An unenthusiastic thumbs up. Florabotanica kicks off with a fruity red cassis paired with green mint as a counterpoint. The fruity quality fades fairly quickly, making room for a mix of green herbs and unconvincing synthetic rose that turns out to be the long-term focus of the scent.
Aside from the silly fruit on top, Florabotanica smells to me like a study in the contrasts between masculine herbs and feminine fruity rose. It's not bad at all, but even after repeated wears, I'm just not finding it very compelling despite some interesting pappery flower sillage. In the world of high end designer perfumes that seem to have been obsessed with smelling like strawberry shampoo for the last couple of years, Florabotanica smells considerably more thoughtful and smart than its sisters, but there are other scents that combine flowers and herbs more compellingly. Thumbs up, but without much excitement.

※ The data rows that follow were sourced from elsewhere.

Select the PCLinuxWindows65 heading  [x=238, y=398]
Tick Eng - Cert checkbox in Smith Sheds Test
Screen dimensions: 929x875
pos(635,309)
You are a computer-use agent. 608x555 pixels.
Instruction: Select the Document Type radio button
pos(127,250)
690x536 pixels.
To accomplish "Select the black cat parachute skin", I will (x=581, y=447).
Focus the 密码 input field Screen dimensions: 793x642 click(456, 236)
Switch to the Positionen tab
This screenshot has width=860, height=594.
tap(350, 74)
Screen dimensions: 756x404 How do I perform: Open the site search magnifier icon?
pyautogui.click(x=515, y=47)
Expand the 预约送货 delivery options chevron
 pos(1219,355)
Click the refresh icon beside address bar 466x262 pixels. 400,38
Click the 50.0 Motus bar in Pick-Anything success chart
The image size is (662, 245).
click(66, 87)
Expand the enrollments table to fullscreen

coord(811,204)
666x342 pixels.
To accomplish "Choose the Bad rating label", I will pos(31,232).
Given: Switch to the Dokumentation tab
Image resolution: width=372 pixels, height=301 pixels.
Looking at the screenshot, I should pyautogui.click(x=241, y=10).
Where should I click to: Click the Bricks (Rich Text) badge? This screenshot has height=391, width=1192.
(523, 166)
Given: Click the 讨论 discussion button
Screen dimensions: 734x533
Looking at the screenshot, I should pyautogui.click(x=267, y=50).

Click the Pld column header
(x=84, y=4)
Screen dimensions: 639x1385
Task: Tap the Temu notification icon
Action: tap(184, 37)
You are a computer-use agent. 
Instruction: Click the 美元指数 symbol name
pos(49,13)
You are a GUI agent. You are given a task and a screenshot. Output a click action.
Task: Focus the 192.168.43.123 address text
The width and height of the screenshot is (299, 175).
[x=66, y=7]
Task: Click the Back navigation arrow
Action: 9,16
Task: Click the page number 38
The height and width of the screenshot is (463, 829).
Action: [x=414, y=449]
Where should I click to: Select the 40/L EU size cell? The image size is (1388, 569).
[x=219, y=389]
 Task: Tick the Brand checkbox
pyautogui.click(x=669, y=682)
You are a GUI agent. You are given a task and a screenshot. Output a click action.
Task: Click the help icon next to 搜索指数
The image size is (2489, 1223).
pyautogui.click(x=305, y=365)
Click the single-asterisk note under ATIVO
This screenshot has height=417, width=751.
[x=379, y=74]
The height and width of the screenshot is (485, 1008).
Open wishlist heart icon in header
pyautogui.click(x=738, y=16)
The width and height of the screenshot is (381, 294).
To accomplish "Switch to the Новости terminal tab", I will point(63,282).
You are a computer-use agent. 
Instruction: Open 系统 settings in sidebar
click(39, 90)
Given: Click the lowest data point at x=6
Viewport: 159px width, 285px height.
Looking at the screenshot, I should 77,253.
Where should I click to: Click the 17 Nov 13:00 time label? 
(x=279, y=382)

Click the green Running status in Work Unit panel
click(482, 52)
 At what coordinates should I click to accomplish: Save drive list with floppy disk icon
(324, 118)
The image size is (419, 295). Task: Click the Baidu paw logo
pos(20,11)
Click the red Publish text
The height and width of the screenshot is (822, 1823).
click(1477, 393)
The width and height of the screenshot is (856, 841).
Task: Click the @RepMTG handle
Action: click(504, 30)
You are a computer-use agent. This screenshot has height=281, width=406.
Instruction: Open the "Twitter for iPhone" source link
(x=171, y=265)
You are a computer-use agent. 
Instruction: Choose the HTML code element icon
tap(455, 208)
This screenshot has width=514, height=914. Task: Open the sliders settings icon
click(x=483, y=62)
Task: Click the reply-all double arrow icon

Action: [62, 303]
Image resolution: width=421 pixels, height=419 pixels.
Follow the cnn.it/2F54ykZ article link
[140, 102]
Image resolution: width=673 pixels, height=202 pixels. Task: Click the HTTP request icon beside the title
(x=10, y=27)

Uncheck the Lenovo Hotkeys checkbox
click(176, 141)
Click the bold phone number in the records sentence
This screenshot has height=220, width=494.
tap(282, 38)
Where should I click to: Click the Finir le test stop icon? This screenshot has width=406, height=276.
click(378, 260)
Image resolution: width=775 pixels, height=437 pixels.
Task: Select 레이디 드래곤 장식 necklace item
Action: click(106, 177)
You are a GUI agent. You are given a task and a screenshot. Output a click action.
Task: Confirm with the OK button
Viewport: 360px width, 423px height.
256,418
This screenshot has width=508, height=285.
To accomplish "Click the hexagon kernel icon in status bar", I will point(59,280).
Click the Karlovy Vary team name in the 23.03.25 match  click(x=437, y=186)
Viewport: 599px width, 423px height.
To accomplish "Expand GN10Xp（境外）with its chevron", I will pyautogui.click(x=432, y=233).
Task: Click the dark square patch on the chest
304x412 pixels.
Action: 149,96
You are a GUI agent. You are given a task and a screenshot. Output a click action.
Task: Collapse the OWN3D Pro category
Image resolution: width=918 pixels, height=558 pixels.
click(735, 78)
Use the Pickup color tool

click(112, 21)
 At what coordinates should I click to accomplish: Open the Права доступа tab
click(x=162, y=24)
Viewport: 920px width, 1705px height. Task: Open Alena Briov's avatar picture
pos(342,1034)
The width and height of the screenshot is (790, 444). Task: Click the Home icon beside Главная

I haven't worn a rose-based scent since Tea Rose at age 15, but lately I've found myself lingering in that section of the olfactionary garden. My last two purchases were Eau de Cartier Goutte de Rose and Balenciaga Flora Botanica. I outgrew Tea Rose's soliflore about the time my wisdom teeth came in, but this duo refreshes the demure old theme with a hot clove-carnation spice (Cartier) and a juicy, faintly minty rose cordial (Balenciaga). I don't detect the vetiver in Flora Botanica at all -- odd because I am wild for vetiver -- and the 'powdery' note reported by others sounds more like the desiccated rose petals of the potpourri jar rather than this rich, dew-spangled beauty. The Cartier is my choice for the depths of winter, when the memory of fragrant gardens is wan and tenuous and its peppery rose reminds one of baking summer days. The Balenciaga is more like personal air conditioning, to be worn on baking summer days.
This is most definitely a unisex frag. It might be one of the most powerful fragrances I've ever tried -- at least in terms of staying power. I sprayed it on my left arm yesterday at noon, and I can still smell it strongly through the sleeve of my canvas shirt, from 18 inches away. It's like a cross of Ivoire de Balmain (vintage) and YSL's original Paris. I'm a guy and am thinking seriously about getting a bottle. It is by no means original, but it is refreshing. It is not subtle, but subtle isn't always a virtue. It is commanding and bold. It's not a slouchy scent. Rather, it's something you might wear to a semi-formal garden party in East Hampton. Think linen pants and silk bow ties over shorts and flip-flops; mimosas over beer. This day scent is not, however, stuffy or pretentious. It's sophisticated relaxation, a hammock in the shade, a cooling balm after a day at the beach. Reminds me of my summers in Southern Maine.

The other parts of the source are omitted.